Unfortunately for the Ford government, the years of pretending none of this was happening are coming to an end. The federal government hasn’t shut off the student tap entirely, but it’s time for Ontario to figure out how to pay for universities and colleges without an ever-increasing flow of foreign student tuition.

The first challenge will be distributing visa quotas, something the province has not done previously. The new visas are based on population, implying that Ontario might get about 130,000 study visas compared to 300,000 in 2023.

Private colleges that were given a veneer of credibility by licensing curriculum from real community colleges should be cut off. Colleges overall will require a significant trim and a return to their mandate of job training for people in their own communities. They can afford it, for now. Foreign student training has been lucrative. In 2022, all but one Ontario college posted a surplus, with the average being $27 million across the system.

Universities are in a different situation. The Council of Ontario Universities says at least 10 Ontario universities are forecasting deficits this year, amounting to $175 million. Next year, the total is expected to be $273 million. A reduction in foreign student tuition will exacerbate that.

This is all a worrisome situation for Ontario students and their parents. The Ford government needs to put a credible fix in place, quickly.

Randall Denley is an Ottawa journalist, author and former Ontario PC candidate. Contact him at randalldenley1@gmail.com

Source: Randall Denley: Ontario is not prepared for a cap on international students

HESA: What Comes Next: Ontario (the hugely problematic provinces) [international student caps]

The insightful Alex Usher on the impact of provinces, with Ontario the focus:

Ontario is, not to put too fine a point on it, a shit show. My impression is that the Ford government, which has been throwing gasoline on the international student fire ever since it got into the office, mainly so it could avoid having to actually spend over its own money on post-secondary education, is in no way equipped policy-wise to deal with the mess it has just been handed.

The first policy question to be answered before getting to the issue of caps is: what the heck to do about the public-private partnership colleges currently strewn around the GTA? As it is, with the graduates denied access to the post-graduate work visa program, it will be difficult for any of them to stay in business, since satisfying this demand is largely their reason for being. That would be brutal on a couple of levels: first on the colleges themselves who would have to teach out their existing students with essentially no money coming in, and second on their parent public colleges who rely on the margin between per-student tuition and per-student payments to the PPPs in order to keep operating under a system in which per-student funding is just 44% of what it is in the other nine provinces.

At least conceptually, there’s another option: What if the public colleges bought out their private partners and operated these institutions directly? The province might well say no—college catchment areas in theory have meaning, and this kind of arrangement would undermine those catchment areas (which is precisely why they all went in the PPP direction in the first place). And net surpluses would be lower if all the staff at these colleges suddenly joined the college unions. It might not be a super-lucrative prospect, but it might be better than the alternative. I could see some institutions trying it.

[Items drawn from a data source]
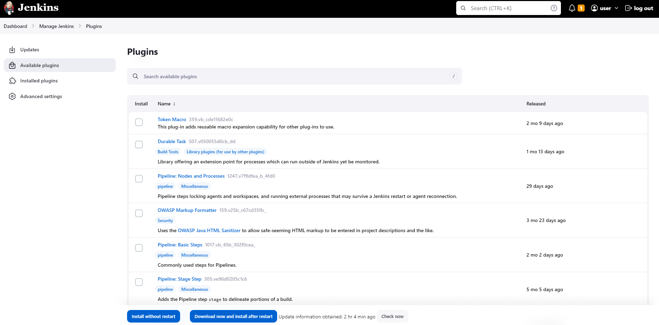Click the search help question mark icon
The width and height of the screenshot is (659, 325).
coord(554,8)
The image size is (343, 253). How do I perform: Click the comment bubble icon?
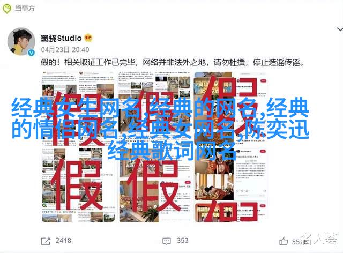(167, 241)
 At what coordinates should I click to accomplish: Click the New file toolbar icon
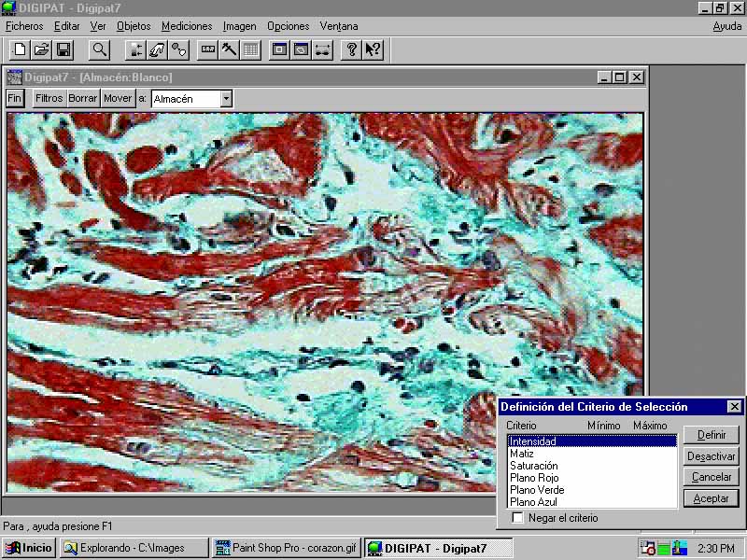click(19, 49)
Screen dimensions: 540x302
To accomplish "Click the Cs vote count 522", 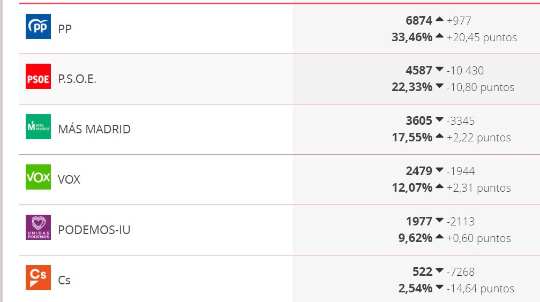I will pyautogui.click(x=422, y=271).
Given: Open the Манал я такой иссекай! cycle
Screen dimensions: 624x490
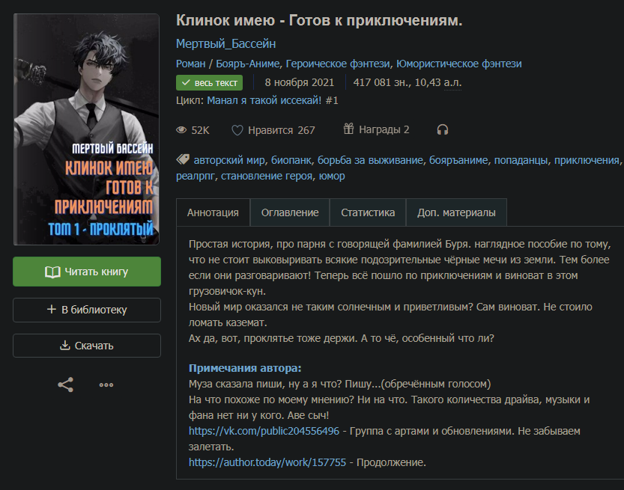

__Work task A__. In the text on Ontario and international student caps, copy out word for word the part that begins with the words containing "The first challenge" and ends with "300,000 in 2023.".
__Work task B__. Resume the text on Ontario and international student caps after its final sentence.

__Answer box A__.
The first challenge will be distributing visa quotas, something the province has not done previously. The new visas are based on population, implying that Ontario might get about 130,000 study visas compared to 300,000 in 2023.

__Answer box B__.
But being able to make that decision requires you to know what provincial funding is going to look like. If the province comes in with a bailout package—particularly for northern colleges—then the need to keep pushing on those GTA campuses might be lessened. Alternatively, many of those PPP colleges may now move more quickly towards seeking their own degree-granting status through the Post-secondary Education Quality Assessment Board (PEQAB) and start offering their own degree-level programs, escaping the problems created by Monday’s announcement.

(You see how many moving pieces there are here? It’s going to be wild to watch this all work out.).

Only once you work out the PPP piece can you sensibly make decisions about the rest of the system. If the baseline numbers include the PPPs, then everyone is going to take a big hit on their numbers. If the baseline excludes the PPPs, then the hit to the rest of the system will be greatly alleviated. How that gets distributed across the system is still the big unknown. Will it be done equally across all institutions? Will there be a steer to the colleges rather than universities, or vice-versa? How will stand-alone private institutions be treated (Northeastern is the big one to think about in this category). We have no idea. It’s all an enormous mystery. And with a moratorium on visa processing until the provinces figure all this stuff out, there are a lot of very anxious international student divisions out there.

Source: What Comes Next

Reading this article in the Globe, appears British Columbia more advanced in its thinking and planing.

British Columbia and Ontario are planning to crack down on “bad actor” private colleges that they say take advantage of international students, after Ottawa announced a plan to cap foreign study visas for two years.

Source: B.C., Ontario planning crackdown on ‘bad actor’ colleges preying on international students

Clark: When will Doug Ford rein in Ontario’s foreign-student industry?

Nails it:

So what will happen if Mr. Ford continues to do nothing, and Mr. Miller caps the number of student visas? It will likely affect Ontario the most.

The feds won’t dramatically cut the number of study visas, instead probably capping the total at or around current levels. But they would have to divide the quota between provinces, and that might mean Ontario will no longer receive a disproportionate share. After all, it would be unfair to restrict foreign students in Manitoba or Quebec to deal with Ontario’s excesses.

That would compel Mr. Ford’s government to squeeze a federal cap onto the motley list of hundreds of postsecondary institutions in Ontario, when it should have fixed its own broken policies long ago.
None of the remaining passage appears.